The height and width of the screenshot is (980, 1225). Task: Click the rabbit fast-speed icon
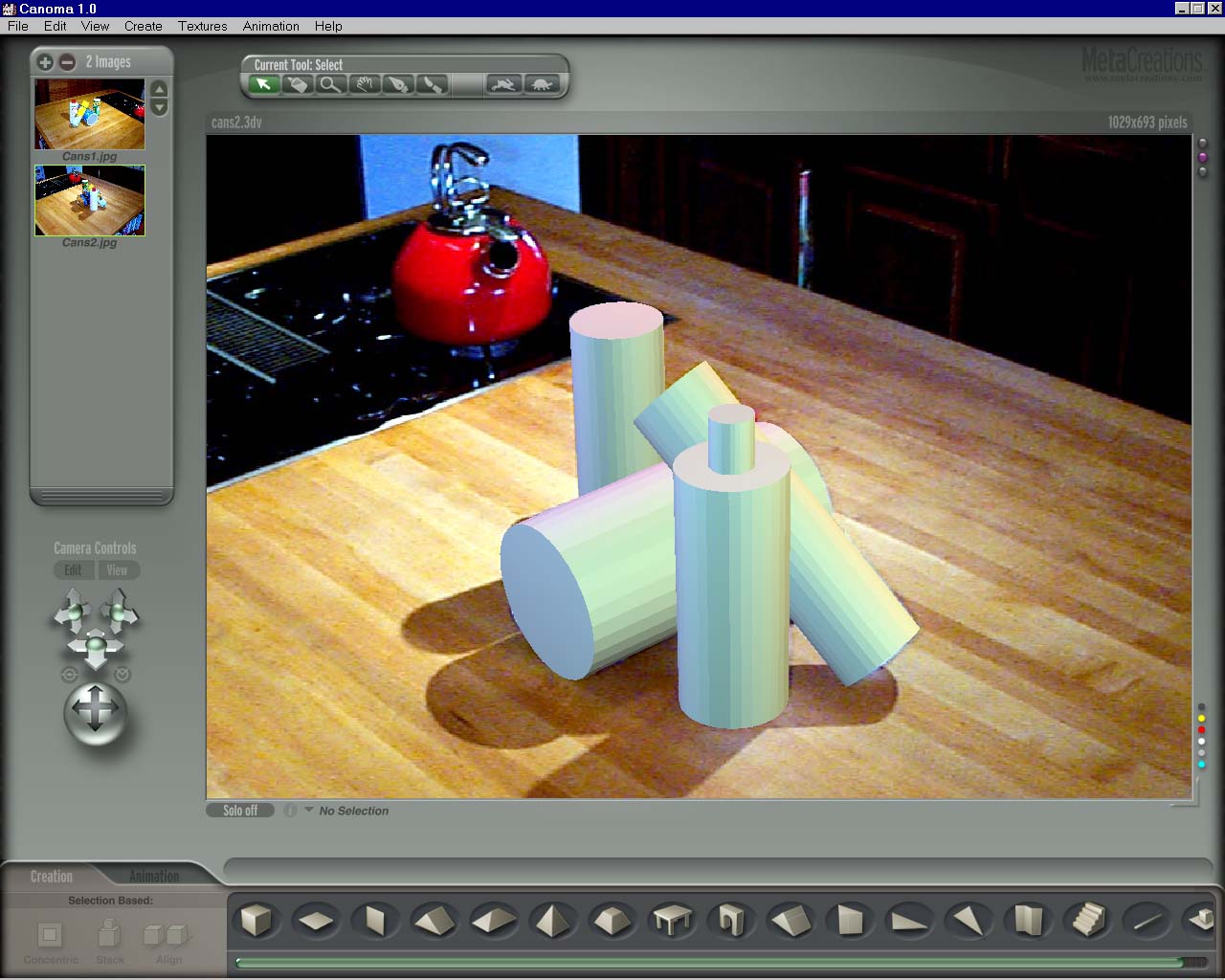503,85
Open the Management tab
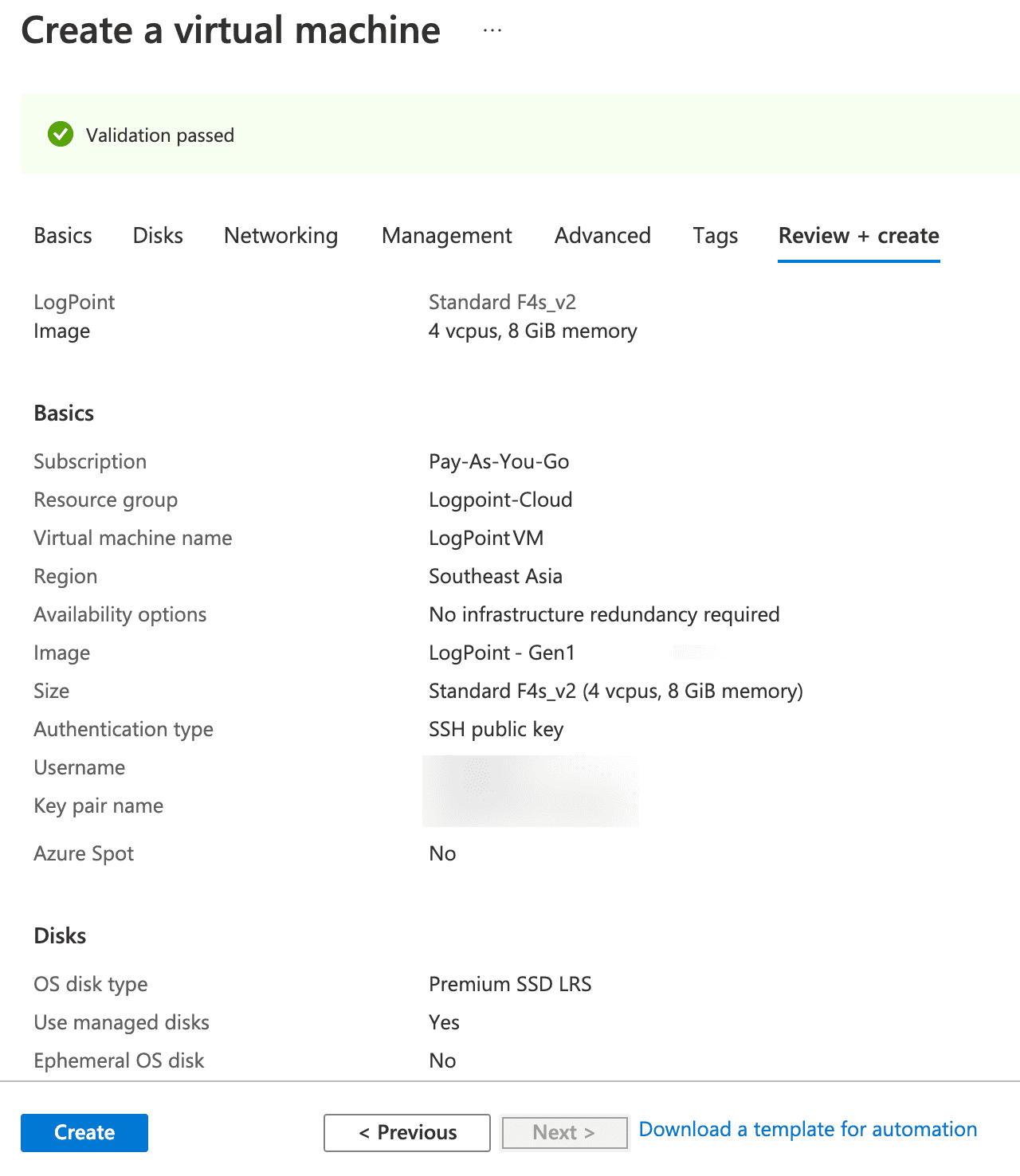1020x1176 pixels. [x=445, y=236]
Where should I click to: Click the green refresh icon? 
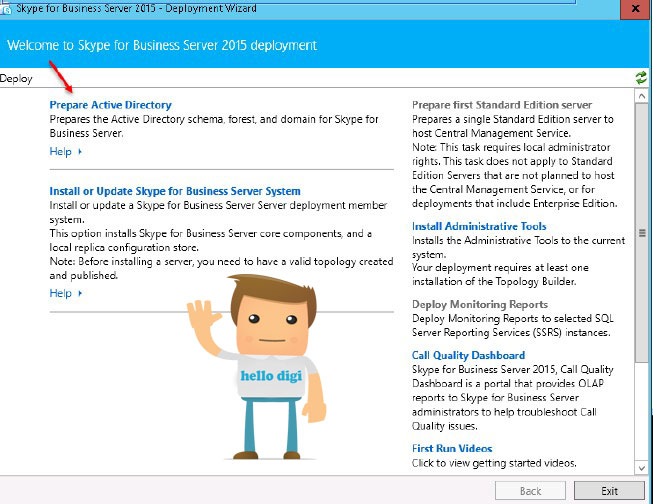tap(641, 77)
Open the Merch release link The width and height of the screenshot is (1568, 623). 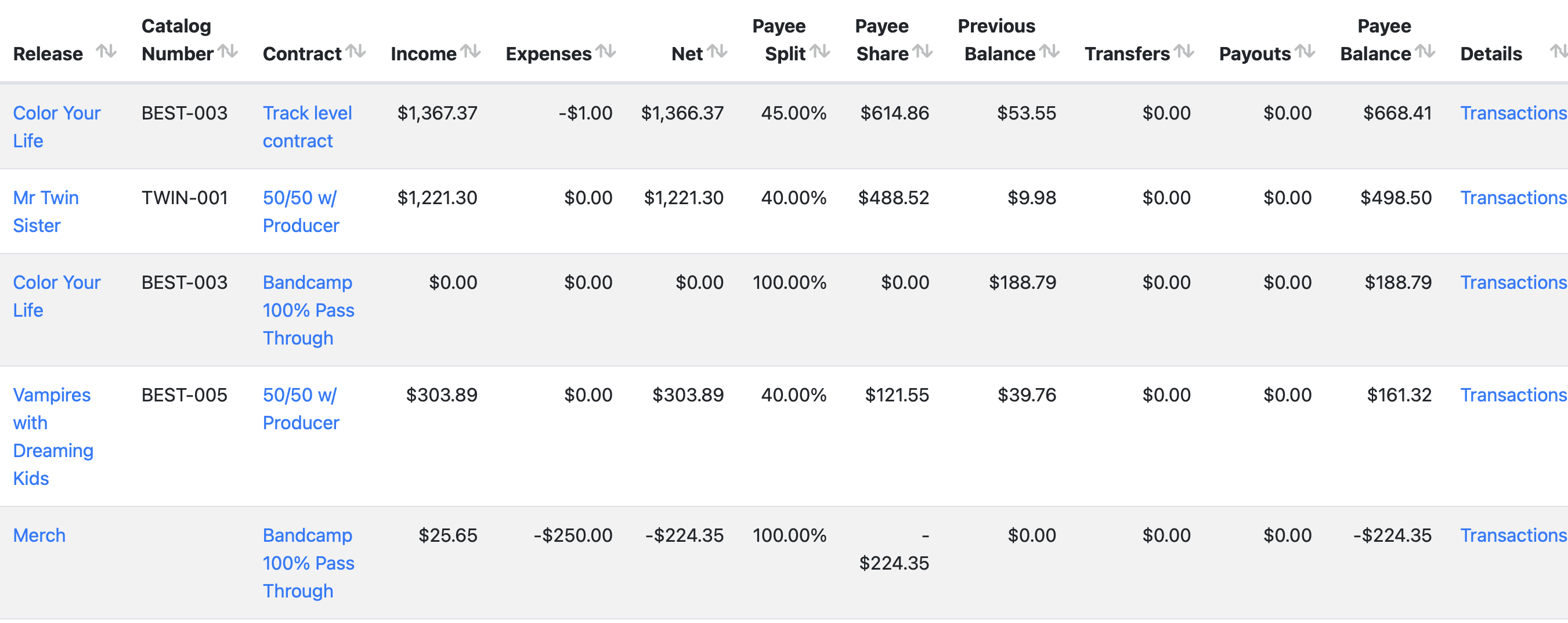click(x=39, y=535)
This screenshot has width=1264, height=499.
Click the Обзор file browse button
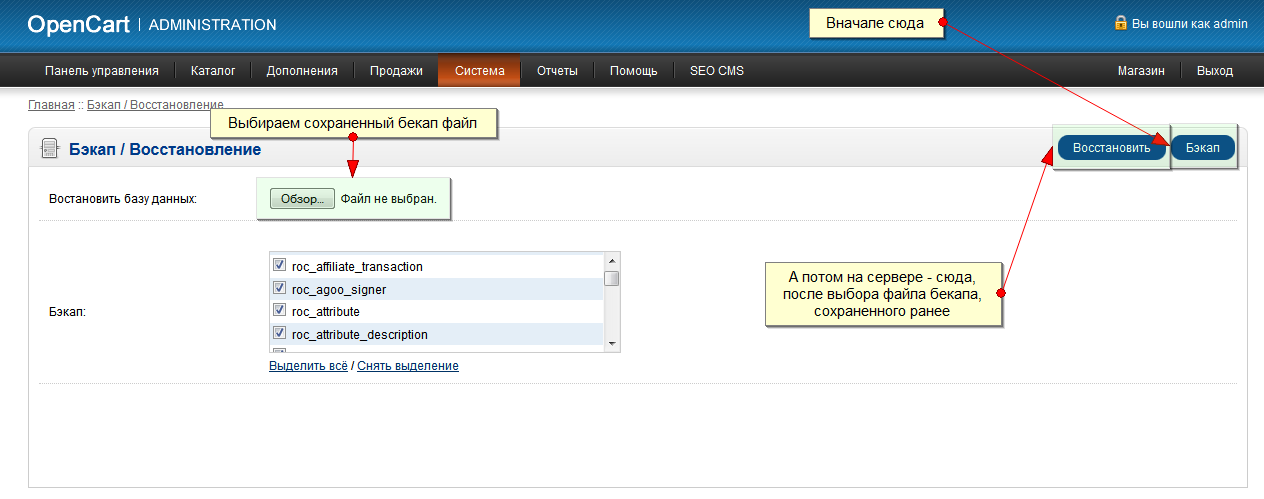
== == ==
DESCRIPTION OF THE TASK: Rewrite the part of the records that opens with the line containing "This screenshot has width=1264, height=499." and closes at the end of the records, changing "button" to "control" and keeping everything else the same. Give only that part, and leave the pictures out.

EXERCISE ANSWER:
This screenshot has width=1264, height=499.
Click the Обзор file browse control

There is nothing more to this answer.